↓↓↓

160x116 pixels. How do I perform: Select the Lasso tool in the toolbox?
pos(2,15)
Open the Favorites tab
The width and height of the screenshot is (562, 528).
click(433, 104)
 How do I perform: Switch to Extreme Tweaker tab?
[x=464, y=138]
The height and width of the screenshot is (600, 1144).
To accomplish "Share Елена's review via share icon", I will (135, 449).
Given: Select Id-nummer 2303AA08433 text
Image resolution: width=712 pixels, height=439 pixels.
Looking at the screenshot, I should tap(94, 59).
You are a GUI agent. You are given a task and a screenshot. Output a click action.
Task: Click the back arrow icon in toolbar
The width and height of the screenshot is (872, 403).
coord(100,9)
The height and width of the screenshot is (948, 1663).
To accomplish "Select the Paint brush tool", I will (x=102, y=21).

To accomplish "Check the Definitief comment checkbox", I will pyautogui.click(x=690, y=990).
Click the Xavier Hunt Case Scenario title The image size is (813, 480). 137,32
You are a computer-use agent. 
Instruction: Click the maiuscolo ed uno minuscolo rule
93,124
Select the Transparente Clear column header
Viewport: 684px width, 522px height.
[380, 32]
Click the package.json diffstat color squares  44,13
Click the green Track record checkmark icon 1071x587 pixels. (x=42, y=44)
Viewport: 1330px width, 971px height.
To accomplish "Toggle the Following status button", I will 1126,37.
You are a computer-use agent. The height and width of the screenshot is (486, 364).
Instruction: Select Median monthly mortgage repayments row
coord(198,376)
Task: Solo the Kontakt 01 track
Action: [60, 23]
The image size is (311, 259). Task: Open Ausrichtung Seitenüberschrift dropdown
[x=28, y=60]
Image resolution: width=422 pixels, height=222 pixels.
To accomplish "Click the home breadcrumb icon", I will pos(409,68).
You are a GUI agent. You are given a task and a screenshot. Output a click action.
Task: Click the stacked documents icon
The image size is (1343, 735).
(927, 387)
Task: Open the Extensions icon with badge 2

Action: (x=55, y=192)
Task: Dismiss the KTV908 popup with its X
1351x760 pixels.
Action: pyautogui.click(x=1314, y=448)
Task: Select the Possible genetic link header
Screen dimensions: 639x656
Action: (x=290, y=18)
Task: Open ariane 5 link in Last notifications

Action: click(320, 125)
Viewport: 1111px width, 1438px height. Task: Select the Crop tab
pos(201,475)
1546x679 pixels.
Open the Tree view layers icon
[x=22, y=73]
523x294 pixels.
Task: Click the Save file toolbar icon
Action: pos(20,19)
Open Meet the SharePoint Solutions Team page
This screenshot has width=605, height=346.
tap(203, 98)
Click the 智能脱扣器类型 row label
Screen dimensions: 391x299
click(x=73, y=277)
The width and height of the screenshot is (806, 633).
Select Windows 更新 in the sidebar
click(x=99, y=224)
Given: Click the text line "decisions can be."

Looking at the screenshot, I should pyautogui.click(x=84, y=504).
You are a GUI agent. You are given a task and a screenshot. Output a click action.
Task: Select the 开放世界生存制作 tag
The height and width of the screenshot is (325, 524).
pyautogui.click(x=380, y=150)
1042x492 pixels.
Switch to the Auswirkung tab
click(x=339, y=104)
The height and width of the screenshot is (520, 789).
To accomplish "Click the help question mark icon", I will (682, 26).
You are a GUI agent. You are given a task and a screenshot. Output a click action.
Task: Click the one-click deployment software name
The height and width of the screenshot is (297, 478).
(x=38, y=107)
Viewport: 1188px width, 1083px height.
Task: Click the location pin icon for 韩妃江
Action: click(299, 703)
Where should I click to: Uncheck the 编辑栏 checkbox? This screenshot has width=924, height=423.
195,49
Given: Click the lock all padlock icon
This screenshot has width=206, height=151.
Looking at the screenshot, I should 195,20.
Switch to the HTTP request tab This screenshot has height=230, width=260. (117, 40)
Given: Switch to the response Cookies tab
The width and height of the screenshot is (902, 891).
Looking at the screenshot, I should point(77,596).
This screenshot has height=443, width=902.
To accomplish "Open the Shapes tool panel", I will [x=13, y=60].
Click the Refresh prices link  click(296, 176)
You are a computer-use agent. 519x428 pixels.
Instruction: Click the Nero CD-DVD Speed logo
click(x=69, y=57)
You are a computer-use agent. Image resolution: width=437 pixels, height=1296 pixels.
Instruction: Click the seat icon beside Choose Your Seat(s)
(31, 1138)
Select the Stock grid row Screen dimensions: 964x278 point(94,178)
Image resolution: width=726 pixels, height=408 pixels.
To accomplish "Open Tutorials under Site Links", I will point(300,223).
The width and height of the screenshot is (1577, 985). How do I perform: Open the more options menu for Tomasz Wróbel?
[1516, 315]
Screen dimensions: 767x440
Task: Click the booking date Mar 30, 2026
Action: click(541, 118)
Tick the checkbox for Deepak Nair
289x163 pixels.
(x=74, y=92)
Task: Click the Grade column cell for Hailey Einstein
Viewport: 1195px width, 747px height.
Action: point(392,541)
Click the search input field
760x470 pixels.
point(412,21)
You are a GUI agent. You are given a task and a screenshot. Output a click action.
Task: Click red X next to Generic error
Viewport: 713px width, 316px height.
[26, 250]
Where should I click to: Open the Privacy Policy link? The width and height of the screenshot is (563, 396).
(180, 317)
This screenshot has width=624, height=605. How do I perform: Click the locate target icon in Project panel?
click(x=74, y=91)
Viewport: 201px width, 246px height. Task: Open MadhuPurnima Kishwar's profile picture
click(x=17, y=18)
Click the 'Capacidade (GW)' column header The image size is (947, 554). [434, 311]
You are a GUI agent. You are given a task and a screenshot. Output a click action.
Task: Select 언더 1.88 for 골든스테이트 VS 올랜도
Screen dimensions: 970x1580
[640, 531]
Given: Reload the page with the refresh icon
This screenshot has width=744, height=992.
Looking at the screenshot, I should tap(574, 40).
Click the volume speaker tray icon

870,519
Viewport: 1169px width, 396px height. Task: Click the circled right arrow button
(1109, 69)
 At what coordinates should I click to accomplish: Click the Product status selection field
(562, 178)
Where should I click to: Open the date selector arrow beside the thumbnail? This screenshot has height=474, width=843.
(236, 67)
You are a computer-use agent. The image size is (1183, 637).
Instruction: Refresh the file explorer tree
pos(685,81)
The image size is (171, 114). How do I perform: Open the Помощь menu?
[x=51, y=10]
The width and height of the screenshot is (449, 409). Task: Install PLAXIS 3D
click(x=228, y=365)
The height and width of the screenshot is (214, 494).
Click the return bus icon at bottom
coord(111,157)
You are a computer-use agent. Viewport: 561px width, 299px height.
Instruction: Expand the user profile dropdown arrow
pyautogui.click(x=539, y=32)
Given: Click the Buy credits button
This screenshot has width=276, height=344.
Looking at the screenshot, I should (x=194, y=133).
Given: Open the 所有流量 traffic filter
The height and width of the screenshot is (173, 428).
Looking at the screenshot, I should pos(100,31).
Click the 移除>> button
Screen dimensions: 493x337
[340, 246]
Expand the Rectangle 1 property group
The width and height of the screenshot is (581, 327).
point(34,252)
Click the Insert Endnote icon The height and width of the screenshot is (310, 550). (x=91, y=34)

↑↑↑

What you need to do: Lay out every line of the data above as a Markdown table with two columns, Row and Data line, numbering the rows in order and omitting blank lines.

Full solution:
| Row | Data line |
|---|---|
| 1 | 160x116 pixels. How do I perform: Select the Lasso tool in the toolbox? |
| 2 | pos(2,15) |
| 3 | Open the Favorites tab |
| 4 | The width and height of the screenshot is (562, 528). |
| 5 | click(433, 104) |
| 6 |  How do I perform: Switch to Extreme Tweaker tab? |
| 7 | [x=464, y=138] |
| 8 | The height and width of the screenshot is (600, 1144). |
| 9 | To accomplish "Share Елена's review via share icon", I will (135, 449). |
| 10 | Given: Select Id-nummer 2303AA08433 text |
| 11 | Image resolution: width=712 pixels, height=439 pixels. |
| 12 | Looking at the screenshot, I should tap(94, 59). |
| 13 | You are a GUI agent. You are given a task and a screenshot. Output a click action. |
| 14 | Task: Click the back arrow icon in toolbar |
| 15 | The width and height of the screenshot is (872, 403). |
| 16 | coord(100,9) |
| 17 | The height and width of the screenshot is (948, 1663). |
| 18 | To accomplish "Select the Paint brush tool", I will (x=102, y=21). |
| 19 | To accomplish "Check the Definitief comment checkbox", I will pyautogui.click(x=690, y=990). |
| 20 | Click the Xavier Hunt Case Scenario title The image size is (813, 480). 137,32 |
| 21 | You are a computer-use agent.  |
| 22 | Instruction: Click the maiuscolo ed uno minuscolo rule |
| 23 | 93,124 |
| 24 | Select the Transparente Clear column header |
| 25 | Viewport: 684px width, 522px height. |
| 26 | [380, 32] |
| 27 | Click the package.json diffstat color squares  44,13 |
| 28 | Click the green Track record checkmark icon 1071x587 pixels. (x=42, y=44) |
| 29 | Viewport: 1330px width, 971px height. |
| 30 | To accomplish "Toggle the Following status button", I will 1126,37. |
| 31 | You are a computer-use agent. The height and width of the screenshot is (486, 364). |
| 32 | Instruction: Select Median monthly mortgage repayments row |
| 33 | coord(198,376) |
| 34 | Task: Solo the Kontakt 01 track |
| 35 | Action: [60, 23] |
| 36 | The image size is (311, 259). Task: Open Ausrichtung Seitenüberschrift dropdown |
| 37 | [x=28, y=60] |
| 38 | Image resolution: width=422 pixels, height=222 pixels. |
| 39 | To accomplish "Click the home breadcrumb icon", I will pos(409,68). |
| 40 | You are a GUI agent. You are given a task and a screenshot. Output a click action. |
| 41 | Task: Click the stacked documents icon |
| 42 | The image size is (1343, 735). |
| 43 | (927, 387) |
| 44 | Task: Open the Extensions icon with badge 2 |
| 45 | Action: (x=55, y=192) |
| 46 | Task: Dismiss the KTV908 popup with its X |
| 47 | 1351x760 pixels. |
| 48 | Action: pyautogui.click(x=1314, y=448) |
| 49 | Task: Select the Possible genetic link header |
| 50 | Screen dimensions: 639x656 |
| 51 | Action: (x=290, y=18) |
| 52 | Task: Open ariane 5 link in Last notifications |
| 53 | Action: click(320, 125) |
| 54 | Viewport: 1111px width, 1438px height. Task: Select the Crop tab |
| 55 | pos(201,475) |
| 56 | 1546x679 pixels. |
| 57 | Open the Tree view layers icon |
| 58 | [x=22, y=73] |
| 59 | 523x294 pixels. |
| 60 | Task: Click the Save file toolbar icon |
| 61 | Action: pos(20,19) |
| 62 | Open Meet the SharePoint Solutions Team page |
| 63 | This screenshot has width=605, height=346. |
| 64 | tap(203, 98) |
| 65 | Click the 智能脱扣器类型 row label |
| 66 | Screen dimensions: 391x299 |
| 67 | click(x=73, y=277) |
| 68 | The width and height of the screenshot is (806, 633). |
| 69 | Select Windows 更新 in the sidebar |
| 70 | click(x=99, y=224) |
| 71 | Given: Click the text line "decisions can be." |
| 72 | Looking at the screenshot, I should pyautogui.click(x=84, y=504). |
| 73 | You are a GUI agent. You are given a task and a screenshot. Output a click action. |
| 74 | Task: Select the 开放世界生存制作 tag |
| 75 | The height and width of the screenshot is (325, 524). |
| 76 | pyautogui.click(x=380, y=150) |
| 77 | 1042x492 pixels. |
| 78 | Switch to the Auswirkung tab |
| 79 | click(x=339, y=104) |
| 80 | The height and width of the screenshot is (520, 789). |
| 81 | To accomplish "Click the help question mark icon", I will (682, 26). |
| 82 | You are a GUI agent. You are given a task and a screenshot. Output a click action. |
| 83 | Task: Click the one-click deployment software name |
| 84 | The height and width of the screenshot is (297, 478). |
| 85 | (x=38, y=107) |
| 86 | Viewport: 1188px width, 1083px height. |
| 87 | Task: Click the location pin icon for 韩妃江 |
| 88 | Action: click(299, 703) |
| 89 | Where should I click to: Uncheck the 编辑栏 checkbox? This screenshot has width=924, height=423. |
| 90 | 195,49 |
| 91 | Given: Click the lock all padlock icon |
| 92 | This screenshot has width=206, height=151. |
| 93 | Looking at the screenshot, I should 195,20. |
| 94 | Switch to the HTTP request tab This screenshot has height=230, width=260. (117, 40) |
| 95 | Given: Switch to the response Cookies tab |
| 96 | The width and height of the screenshot is (902, 891). |
| 97 | Looking at the screenshot, I should point(77,596). |
| 98 | This screenshot has height=443, width=902. |
| 99 | To accomplish "Open the Shapes tool panel", I will [x=13, y=60]. |
| 100 | Click the Refresh prices link  click(296, 176) |
| 101 | You are a computer-use agent. 519x428 pixels. |
| 102 | Instruction: Click the Nero CD-DVD Speed logo |
| 103 | click(x=69, y=57) |
| 104 | You are a computer-use agent. Image resolution: width=437 pixels, height=1296 pixels. |
| 105 | Instruction: Click the seat icon beside Choose Your Seat(s) |
| 106 | (31, 1138) |
| 107 | Select the Stock grid row Screen dimensions: 964x278 point(94,178) |
| 108 | Image resolution: width=726 pixels, height=408 pixels. |
| 109 | To accomplish "Open Tutorials under Site Links", I will point(300,223). |
| 110 | The width and height of the screenshot is (1577, 985). How do I perform: Open the more options menu for Tomasz Wróbel? |
| 111 | [1516, 315] |
| 112 | Screen dimensions: 767x440 |
| 113 | Task: Click the booking date Mar 30, 2026 |
| 114 | Action: click(541, 118) |
| 115 | Tick the checkbox for Deepak Nair |
| 116 | 289x163 pixels. |
| 117 | (x=74, y=92) |
| 118 | Task: Click the Grade column cell for Hailey Einstein |
| 119 | Viewport: 1195px width, 747px height. |
| 120 | Action: point(392,541) |
| 121 | Click the search input field |
| 122 | 760x470 pixels. |
| 123 | point(412,21) |
| 124 | You are a GUI agent. You are given a task and a screenshot. Output a click action. |
| 125 | Task: Click red X next to Generic error |
| 126 | Viewport: 713px width, 316px height. |
| 127 | [26, 250] |
| 128 | Where should I click to: Open the Privacy Policy link? The width and height of the screenshot is (563, 396). |
| 129 | (180, 317) |
| 130 | This screenshot has width=624, height=605. How do I perform: Click the locate target icon in Project panel? |
| 131 | click(x=74, y=91) |
| 132 | Viewport: 201px width, 246px height. Task: Open MadhuPurnima Kishwar's profile picture |
| 133 | click(x=17, y=18) |
| 134 | Click the 'Capacidade (GW)' column header The image size is (947, 554). [434, 311] |
| 135 | You are a GUI agent. You are given a task and a screenshot. Output a click action. |
| 136 | Task: Select 언더 1.88 for 골든스테이트 VS 올랜도 |
| 137 | Screen dimensions: 970x1580 |
| 138 | [640, 531] |
| 139 | Given: Reload the page with the refresh icon |
| 140 | This screenshot has width=744, height=992. |
| 141 | Looking at the screenshot, I should tap(574, 40). |
| 142 | Click the volume speaker tray icon |
| 143 | 870,519 |
| 144 | Viewport: 1169px width, 396px height. Task: Click the circled right arrow button |
| 145 | (1109, 69) |
| 146 |  At what coordinates should I click to accomplish: Click the Product status selection field |
| 147 | (562, 178) |
| 148 | Where should I click to: Open the date selector arrow beside the thumbnail? This screenshot has height=474, width=843. |
| 149 | (236, 67) |
| 150 | You are a computer-use agent. The image size is (1183, 637). |
| 151 | Instruction: Refresh the file explorer tree |
| 152 | pos(685,81) |
| 153 | The image size is (171, 114). How do I perform: Open the Помощь menu? |
| 154 | [x=51, y=10] |
| 155 | The width and height of the screenshot is (449, 409). Task: Install PLAXIS 3D |
| 156 | click(x=228, y=365) |
| 157 | The height and width of the screenshot is (214, 494). |
| 158 | Click the return bus icon at bottom |
| 159 | coord(111,157) |
| 160 | You are a computer-use agent. Viewport: 561px width, 299px height. |
| 161 | Instruction: Expand the user profile dropdown arrow |
| 162 | pyautogui.click(x=539, y=32) |
| 163 | Given: Click the Buy credits button |
| 164 | This screenshot has width=276, height=344. |
| 165 | Looking at the screenshot, I should (x=194, y=133). |
| 166 | Given: Open the 所有流量 traffic filter |
| 167 | The height and width of the screenshot is (173, 428). |
| 168 | Looking at the screenshot, I should pos(100,31). |
| 169 | Click the 移除>> button |
| 170 | Screen dimensions: 493x337 |
| 171 | [340, 246] |
| 172 | Expand the Rectangle 1 property group |
| 173 | The width and height of the screenshot is (581, 327). |
| 174 | point(34,252) |
| 175 | Click the Insert Endnote icon The height and width of the screenshot is (310, 550). (x=91, y=34) |